South Korea's Defense Acquisition Program Administration (DAPA) has confirmed to Janes that it has test-launched the country's indigenously developed long-range surface-to-air missile (L-SAM) system.

A spokesperson for DAPA said the L-SAM launch took place on 23 February and was overseen by the Agency for Defense Development (ADD), a DAPA subsidiary. According to local reports, the launch was conducted from Taean County in the southwest of Seoul.

The DAPA spokesperson did not provide additional details of the launch, which was reportedly conducted to test whether the L-SAM system can launch missiles on an intended trajectory and at precise targets.
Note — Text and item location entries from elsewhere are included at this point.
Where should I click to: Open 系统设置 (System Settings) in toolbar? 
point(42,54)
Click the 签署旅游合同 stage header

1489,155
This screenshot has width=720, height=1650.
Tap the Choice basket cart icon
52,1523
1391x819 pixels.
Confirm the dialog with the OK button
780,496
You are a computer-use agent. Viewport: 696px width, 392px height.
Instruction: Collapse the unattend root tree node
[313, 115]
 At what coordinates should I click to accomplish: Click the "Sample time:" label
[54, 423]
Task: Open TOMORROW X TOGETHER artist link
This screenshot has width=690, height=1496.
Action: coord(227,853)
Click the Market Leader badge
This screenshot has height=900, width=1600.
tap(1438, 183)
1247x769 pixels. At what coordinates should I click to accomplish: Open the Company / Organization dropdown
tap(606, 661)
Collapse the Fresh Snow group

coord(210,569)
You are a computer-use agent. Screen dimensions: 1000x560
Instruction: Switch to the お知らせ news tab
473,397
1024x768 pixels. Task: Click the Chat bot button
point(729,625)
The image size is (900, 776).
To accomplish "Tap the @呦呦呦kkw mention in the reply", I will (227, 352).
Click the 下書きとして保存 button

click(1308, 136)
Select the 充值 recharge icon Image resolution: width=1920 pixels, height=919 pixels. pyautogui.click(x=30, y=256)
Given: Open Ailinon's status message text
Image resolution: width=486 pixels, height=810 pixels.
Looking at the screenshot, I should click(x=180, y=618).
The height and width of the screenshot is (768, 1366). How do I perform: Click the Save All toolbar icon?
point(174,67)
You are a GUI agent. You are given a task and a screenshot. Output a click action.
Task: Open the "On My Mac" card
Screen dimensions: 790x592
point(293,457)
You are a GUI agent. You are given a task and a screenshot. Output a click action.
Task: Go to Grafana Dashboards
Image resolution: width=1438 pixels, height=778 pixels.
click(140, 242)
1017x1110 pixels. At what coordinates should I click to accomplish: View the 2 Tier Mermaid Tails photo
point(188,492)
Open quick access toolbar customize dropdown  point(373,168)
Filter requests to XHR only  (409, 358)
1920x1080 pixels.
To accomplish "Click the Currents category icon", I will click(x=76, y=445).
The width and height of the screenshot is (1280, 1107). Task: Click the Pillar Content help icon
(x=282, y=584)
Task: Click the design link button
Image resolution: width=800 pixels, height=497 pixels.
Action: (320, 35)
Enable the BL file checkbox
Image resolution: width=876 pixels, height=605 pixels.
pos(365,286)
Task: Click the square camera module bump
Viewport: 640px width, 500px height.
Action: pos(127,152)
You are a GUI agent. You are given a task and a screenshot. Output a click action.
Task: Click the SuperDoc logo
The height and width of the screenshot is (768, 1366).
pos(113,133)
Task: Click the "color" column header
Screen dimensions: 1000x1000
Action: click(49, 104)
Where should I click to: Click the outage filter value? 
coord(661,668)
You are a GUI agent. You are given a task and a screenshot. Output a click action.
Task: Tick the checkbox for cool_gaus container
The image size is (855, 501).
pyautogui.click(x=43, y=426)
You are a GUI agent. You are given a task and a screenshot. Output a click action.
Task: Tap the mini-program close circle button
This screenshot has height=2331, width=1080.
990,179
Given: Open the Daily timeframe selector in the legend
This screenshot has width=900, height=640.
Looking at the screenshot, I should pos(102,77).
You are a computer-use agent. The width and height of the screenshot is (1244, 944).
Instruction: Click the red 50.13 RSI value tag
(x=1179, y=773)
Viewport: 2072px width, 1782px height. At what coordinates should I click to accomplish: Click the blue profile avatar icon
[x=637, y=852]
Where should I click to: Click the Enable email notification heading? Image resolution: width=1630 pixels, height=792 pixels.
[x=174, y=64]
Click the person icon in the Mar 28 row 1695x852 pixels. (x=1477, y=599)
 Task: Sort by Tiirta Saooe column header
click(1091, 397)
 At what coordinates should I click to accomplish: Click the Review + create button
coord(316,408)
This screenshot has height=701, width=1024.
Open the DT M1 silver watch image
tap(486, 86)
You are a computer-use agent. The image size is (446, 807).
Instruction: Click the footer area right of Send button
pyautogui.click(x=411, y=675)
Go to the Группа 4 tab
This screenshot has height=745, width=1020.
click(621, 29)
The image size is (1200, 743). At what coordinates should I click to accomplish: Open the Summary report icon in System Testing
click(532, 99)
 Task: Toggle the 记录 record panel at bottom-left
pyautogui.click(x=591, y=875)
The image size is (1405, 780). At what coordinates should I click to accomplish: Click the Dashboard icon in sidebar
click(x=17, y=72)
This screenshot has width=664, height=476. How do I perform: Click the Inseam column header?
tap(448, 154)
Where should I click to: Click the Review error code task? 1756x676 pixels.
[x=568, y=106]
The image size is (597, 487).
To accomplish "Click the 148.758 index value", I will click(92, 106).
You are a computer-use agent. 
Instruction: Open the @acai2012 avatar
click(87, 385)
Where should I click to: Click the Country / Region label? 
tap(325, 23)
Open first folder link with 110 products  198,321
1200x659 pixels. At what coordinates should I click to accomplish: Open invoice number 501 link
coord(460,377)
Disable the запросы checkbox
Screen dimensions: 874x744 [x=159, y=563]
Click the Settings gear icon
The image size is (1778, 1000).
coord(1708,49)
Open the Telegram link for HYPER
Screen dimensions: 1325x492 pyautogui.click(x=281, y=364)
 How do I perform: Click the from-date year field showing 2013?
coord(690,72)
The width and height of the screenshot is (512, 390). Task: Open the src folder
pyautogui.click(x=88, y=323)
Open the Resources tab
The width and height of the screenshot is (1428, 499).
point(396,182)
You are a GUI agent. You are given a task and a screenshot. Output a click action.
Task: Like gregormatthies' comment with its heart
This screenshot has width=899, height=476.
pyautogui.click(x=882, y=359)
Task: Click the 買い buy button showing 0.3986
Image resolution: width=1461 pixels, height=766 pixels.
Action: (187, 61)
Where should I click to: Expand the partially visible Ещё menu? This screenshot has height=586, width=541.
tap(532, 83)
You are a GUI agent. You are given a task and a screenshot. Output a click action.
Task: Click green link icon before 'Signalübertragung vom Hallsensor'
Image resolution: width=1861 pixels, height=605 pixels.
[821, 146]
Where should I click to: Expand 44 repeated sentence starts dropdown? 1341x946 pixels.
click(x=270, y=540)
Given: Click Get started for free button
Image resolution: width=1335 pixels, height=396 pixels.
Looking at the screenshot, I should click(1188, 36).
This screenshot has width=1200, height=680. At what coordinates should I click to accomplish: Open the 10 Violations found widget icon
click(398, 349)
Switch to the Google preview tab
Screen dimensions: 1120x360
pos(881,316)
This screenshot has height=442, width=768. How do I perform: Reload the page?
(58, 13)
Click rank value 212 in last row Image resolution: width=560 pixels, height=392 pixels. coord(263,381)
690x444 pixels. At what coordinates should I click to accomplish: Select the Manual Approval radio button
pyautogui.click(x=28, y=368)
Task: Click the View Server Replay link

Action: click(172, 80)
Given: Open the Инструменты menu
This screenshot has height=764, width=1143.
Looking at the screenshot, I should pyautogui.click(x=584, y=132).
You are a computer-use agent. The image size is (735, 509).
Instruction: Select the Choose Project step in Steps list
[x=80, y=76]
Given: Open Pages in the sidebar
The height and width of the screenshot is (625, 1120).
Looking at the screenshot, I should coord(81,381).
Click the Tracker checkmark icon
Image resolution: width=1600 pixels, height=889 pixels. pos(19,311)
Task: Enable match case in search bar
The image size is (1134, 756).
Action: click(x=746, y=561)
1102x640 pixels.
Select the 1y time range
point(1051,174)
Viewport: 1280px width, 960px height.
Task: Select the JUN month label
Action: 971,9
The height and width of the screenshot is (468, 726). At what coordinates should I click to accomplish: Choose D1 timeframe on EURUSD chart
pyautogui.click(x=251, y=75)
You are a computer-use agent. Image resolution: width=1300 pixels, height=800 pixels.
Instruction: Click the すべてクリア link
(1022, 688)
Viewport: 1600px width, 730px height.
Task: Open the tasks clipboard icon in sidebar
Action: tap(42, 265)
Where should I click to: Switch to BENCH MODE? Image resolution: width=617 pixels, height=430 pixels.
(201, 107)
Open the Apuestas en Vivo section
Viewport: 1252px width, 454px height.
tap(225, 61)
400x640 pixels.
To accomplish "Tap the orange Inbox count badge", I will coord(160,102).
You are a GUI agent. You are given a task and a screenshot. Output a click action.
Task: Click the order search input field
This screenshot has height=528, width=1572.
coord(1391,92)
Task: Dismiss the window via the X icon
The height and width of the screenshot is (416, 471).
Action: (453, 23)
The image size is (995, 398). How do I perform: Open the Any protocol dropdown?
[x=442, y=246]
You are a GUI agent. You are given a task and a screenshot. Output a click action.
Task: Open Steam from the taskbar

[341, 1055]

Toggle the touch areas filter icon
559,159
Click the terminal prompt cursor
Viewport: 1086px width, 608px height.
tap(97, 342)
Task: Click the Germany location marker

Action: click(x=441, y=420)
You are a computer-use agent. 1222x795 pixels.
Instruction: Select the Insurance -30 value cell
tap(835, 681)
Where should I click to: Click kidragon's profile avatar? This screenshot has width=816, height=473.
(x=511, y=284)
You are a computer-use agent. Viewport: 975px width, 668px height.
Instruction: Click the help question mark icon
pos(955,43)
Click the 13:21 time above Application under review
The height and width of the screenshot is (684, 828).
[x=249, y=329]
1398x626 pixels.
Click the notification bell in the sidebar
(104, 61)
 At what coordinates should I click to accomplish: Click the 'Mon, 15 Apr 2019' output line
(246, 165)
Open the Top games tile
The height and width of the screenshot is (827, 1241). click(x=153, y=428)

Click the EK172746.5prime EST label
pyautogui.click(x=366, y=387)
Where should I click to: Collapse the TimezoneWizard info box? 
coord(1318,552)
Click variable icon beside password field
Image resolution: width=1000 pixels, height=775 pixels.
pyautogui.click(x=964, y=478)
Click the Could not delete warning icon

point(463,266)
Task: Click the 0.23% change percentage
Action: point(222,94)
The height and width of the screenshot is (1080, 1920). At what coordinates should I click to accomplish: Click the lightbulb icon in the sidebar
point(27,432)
The L-SAM system has been under development for the Republic of Korea Air Force (RoKAF) since 2019 as a direct countermeasure to North Korea's advancing ballistic missile capability.

The project is led by the ADD and local company LIG Nex1. The development of the missile system is expected to be completed in 2024.

According to LIG Nex1, the L-SAM system, which has not yet been publicly named, will be equipped with two types of interceptor missiles: a ballistic missile interceptor and an aircraft interceptor.

The former is expected to have a range of 150 km and be capable of intercepting missiles at altitudes between 40 and 100 km. The aircraft interceptor is intended for use against high-flying aircraft to ranges of 150 km. It will be powered by a dual-pulse solid-propellant rocket motor.

According to the ADD, an L-SAM battery will consist of a multifunction radar, a command-and-control (C2) centre, a combat control station, and four truck-mounted launchers: two for the new anti-aircraft and two for the new anti-ballistic missiles.